--- Begin Extracted text ---

Rock Impressions
 

INTERVIEW WITH TANGENT (italian version)
by Giancarlo Bolther

Can you describe to us how have you met and how is born your collaboration?
Well… actually we didn’t all meet at the time. I met Jonas Reingold AFTER we had made the album, although Po90 had done gigs supporting the Flower Kings.

I remember that into the booklet of Unbranded i've found various references to the Flower Kings and now here you are with half of that band playing together, a dream come true?
Yes, absolutely. They are fabulous musicians, and people who I respected the first time I saw them. To have members of such a band helping me is a great honour, and was a superb learning experience. It’s true, I’d already quoted them on the Unbranded album, largely because their music had helped me when I was very ill a few years ago. Every time I hear their music I feel uplifted.

Can you tell me something about the origin of The Music That Died Alone and how did you realize it?
2 years ago the songs were all part of a solo project that just got "out of hand". Initially, I just wanted to do some music outside my normal field, do something that was actually more "Progressive" (note the CAPITAL P), and more instrumentally complex than Po90. I wanted to make a great "English Progressive Rock Album". I’d heard (and really enjoyed) the new wave of progressive bands like Anglagard, The Flower Kings and Spock’s Beard, Transatlantic etc. It just seemed there was room for a little of that "Englishness" and that’s where I started to work…. As the different musicians became involved, the whole piece began to change and develop a life of its own, It was in effect, an album that was making itself!!. It involved sending recordings all around northern Europe, assembling, dis-assembling and re-assembling all the pieces on different recording systems. Somehow it all managed to work, and some of us are still trying to understand HOW???

How much time did you take to realize it?

--- End Extracted text ---

§ **Short problem**
Write the next part of the Tangent interview, picking up after its last line. Nothing in the data that comes next is needed.

--- Begin Given information ---

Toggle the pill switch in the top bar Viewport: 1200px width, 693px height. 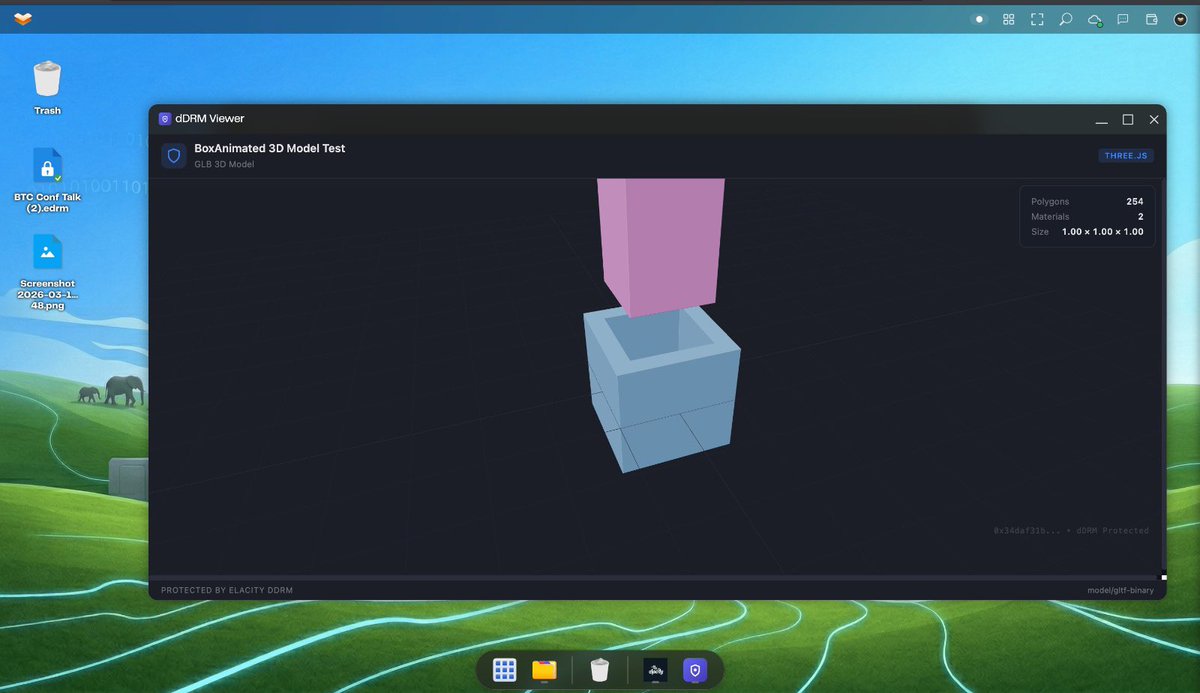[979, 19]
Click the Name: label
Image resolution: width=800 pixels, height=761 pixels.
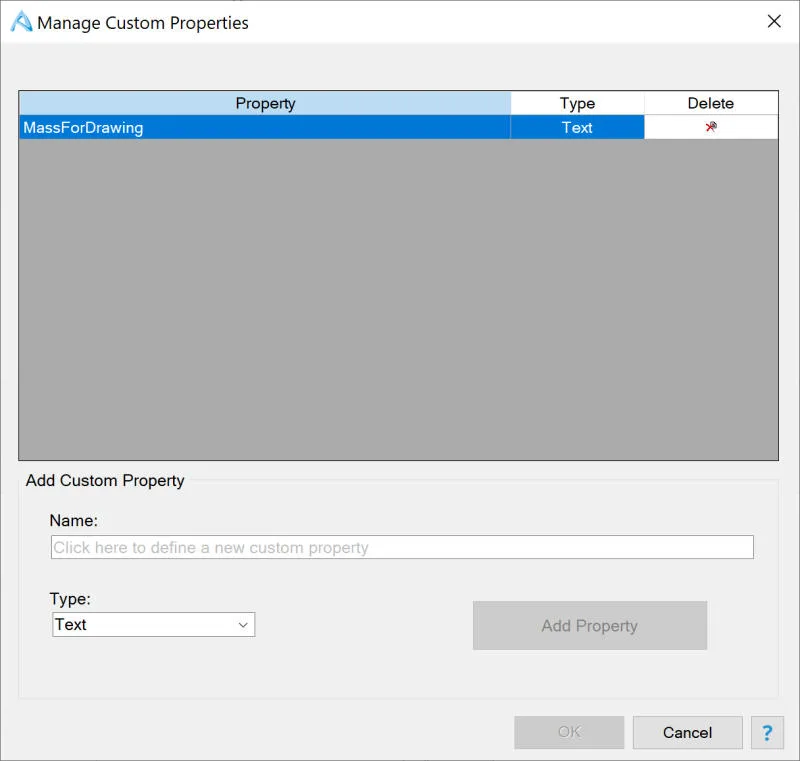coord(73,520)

--- End Given information ---

§ **The reply**
The album took 2 years to make…. Such were the schedules of the very busy people involved in it.

The album is divided into four parts, did these parts are linked or not?
The album’s parts ARE separate, it’s not a long running CONCEPT album as such. Each song is about a different subject, although the Canterbury Sequence and The Music That Died Alone sequences share subject material… But there is a stylistic concept, i.e. the desire to make an album of progressive rock and say something ABOUT progressive rock… probably for the first time ever. I don’t think there’s ever been a track or song about it before. The song “The Musc That Died Alone” is a lament to all the great things that were trashed by the Media in the time of the first wave of progressive music, including the Moon Missions, the Hippy movement, CND and progressive rock itself.

What are you planning to promote this new release? Do you will play live?
We really do not know at this moment…. 7 people in 2 countries, with everyone very busy… it would be hard. But maybe not impossible!!!

Your sound is very '70s, why do you play so old fashioned?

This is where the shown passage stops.